Angelica gigas Nakai Has Synergetic Effects on Doxorubicin-Induced Apoptosis

1Department of Biological Sciences, Konkuk University, Neungdong-ro 120, Gwangjin-gu, Seoul 05029, Republic of Korea
2Korea Institute of Science and Technology, Gangneung, Gangwondo 25451, Republic of Korea
3Department of Convergence Medicine, Asan Institute for Life Sciences, Asan Medical Center, Seoul 05505, Republic of Korea
4Korea Hemp Institute, Konkuk University, Konkuk University, Neungdong-ro 120, Gwangjin-gu, Seoul 05029, Republic of Korea
5Department of Advanced Technology Fusion, Konkuk University, Neungdong-ro 120, Gwangjin-gu, Seoul 05029, Republic of Korea

Correspondence should be addressed to Kyungho Lee; rk.ca.kuknok@ohgnuyk and Ye Sun Han; rk.ca.kuknok@nahsy

Received 7 March 2018; Revised 11 July 2018; Accepted 24 July 2018; Published 1 August 2018

Academic Editor: Claudio Tabolacci

Copyright © 2018 Yong-Joon Jeon et al.

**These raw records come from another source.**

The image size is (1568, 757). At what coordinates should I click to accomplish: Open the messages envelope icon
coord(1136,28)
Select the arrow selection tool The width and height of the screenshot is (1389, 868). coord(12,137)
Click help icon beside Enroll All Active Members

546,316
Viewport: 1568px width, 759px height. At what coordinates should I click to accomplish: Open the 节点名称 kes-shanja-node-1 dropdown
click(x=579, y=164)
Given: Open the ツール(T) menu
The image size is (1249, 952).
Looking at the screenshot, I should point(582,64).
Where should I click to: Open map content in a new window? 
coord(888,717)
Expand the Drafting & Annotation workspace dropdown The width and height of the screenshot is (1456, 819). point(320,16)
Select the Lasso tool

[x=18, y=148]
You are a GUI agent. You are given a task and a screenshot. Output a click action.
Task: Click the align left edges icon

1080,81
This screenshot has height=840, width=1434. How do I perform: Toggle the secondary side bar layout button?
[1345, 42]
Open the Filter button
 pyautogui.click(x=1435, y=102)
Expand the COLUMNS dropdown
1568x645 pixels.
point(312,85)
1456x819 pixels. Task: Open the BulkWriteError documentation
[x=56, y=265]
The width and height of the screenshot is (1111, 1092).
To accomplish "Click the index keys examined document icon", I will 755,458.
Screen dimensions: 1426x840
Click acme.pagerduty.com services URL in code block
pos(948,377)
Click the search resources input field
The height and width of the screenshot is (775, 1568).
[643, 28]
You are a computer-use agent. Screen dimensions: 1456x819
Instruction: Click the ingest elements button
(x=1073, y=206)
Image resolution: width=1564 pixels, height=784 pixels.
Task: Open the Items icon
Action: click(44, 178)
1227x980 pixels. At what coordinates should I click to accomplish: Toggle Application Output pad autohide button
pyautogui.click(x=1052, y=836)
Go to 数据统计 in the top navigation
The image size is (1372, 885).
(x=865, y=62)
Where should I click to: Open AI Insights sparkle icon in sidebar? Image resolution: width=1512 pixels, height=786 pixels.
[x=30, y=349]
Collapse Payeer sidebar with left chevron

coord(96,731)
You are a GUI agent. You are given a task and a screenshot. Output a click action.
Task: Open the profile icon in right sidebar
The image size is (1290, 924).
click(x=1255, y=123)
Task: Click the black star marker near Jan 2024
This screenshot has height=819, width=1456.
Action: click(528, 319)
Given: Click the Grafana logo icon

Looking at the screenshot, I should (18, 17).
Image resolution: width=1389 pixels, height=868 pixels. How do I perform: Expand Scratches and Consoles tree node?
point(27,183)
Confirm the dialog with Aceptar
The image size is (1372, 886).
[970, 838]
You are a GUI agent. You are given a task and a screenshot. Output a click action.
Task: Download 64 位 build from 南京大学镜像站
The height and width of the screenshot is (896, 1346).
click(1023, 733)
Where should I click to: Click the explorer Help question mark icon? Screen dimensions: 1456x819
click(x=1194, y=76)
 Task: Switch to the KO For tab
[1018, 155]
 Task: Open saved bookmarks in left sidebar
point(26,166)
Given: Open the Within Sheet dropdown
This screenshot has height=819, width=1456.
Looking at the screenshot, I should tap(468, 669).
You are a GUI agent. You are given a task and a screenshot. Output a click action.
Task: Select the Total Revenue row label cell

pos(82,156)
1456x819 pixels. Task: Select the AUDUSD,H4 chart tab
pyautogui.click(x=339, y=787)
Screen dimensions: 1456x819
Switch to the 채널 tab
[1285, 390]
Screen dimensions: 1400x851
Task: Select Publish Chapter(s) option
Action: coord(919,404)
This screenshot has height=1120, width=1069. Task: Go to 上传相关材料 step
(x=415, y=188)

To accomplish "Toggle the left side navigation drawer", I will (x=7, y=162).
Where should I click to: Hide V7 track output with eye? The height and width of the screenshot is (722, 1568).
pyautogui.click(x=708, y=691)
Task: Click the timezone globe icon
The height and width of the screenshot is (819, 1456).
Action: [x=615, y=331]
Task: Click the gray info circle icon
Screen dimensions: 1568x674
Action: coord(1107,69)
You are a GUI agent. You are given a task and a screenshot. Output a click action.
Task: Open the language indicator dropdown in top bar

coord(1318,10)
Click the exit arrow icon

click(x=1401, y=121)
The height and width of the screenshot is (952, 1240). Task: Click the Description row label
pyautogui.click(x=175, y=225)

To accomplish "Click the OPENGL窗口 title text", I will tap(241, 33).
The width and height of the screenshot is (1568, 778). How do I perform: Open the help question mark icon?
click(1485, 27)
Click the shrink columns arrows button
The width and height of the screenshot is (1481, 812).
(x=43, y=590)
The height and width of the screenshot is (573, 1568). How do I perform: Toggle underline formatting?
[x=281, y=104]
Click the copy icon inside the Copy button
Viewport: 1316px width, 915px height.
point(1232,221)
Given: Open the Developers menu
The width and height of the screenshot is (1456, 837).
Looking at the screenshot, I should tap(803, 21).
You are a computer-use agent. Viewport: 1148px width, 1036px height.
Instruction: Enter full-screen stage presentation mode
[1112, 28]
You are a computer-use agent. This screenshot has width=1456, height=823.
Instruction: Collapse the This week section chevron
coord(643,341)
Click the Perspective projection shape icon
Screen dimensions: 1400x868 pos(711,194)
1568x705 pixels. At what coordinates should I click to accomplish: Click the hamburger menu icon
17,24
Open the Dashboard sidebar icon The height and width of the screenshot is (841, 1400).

This is an open access article distributed under the Creative Commons Attribution License, which permits unrestricted use, distribution, and reproduction in any medium, provided the original work is properly cited.

Abstract

Natural products are valuable sources for drug discovery because they have a wide variety of useful chemical components and biological properties. A quick reevaluation of the potential therapeutic properties of established natural products was made possible by the recent development of the methodology and improvement in the accuracy of an automated high-throughput screening system. In this study, we screened natural product libraries to detect compounds with anticancer effects using HeLa cells. Of the 420 plant extracts screened, the extract of Angelica gigas Nakai (AGN) was the most effective in reducing cell viability of HeLa cells. Markers of apoptosis, such as exposure of phosphatidylserine and cleavage of caspase-7 and PARP, were increased by treatment with the AGN extract. Treatment of the AGN extract increased expression of PKR as well as ATF4 and CHOP, the unfolded protein response genes. In addition, cotreatment of doxorubicin and the AGN extract significantly increased doxorubicin-induced apoptosis in HeLa cells. Decursin and decursinol angelate, which were known to have anticancer effects, were the main components of the AGN extract. These results suggest that the extract of AGN containing, decursin and decursinol angelate, increases doxorubicin susceptibility.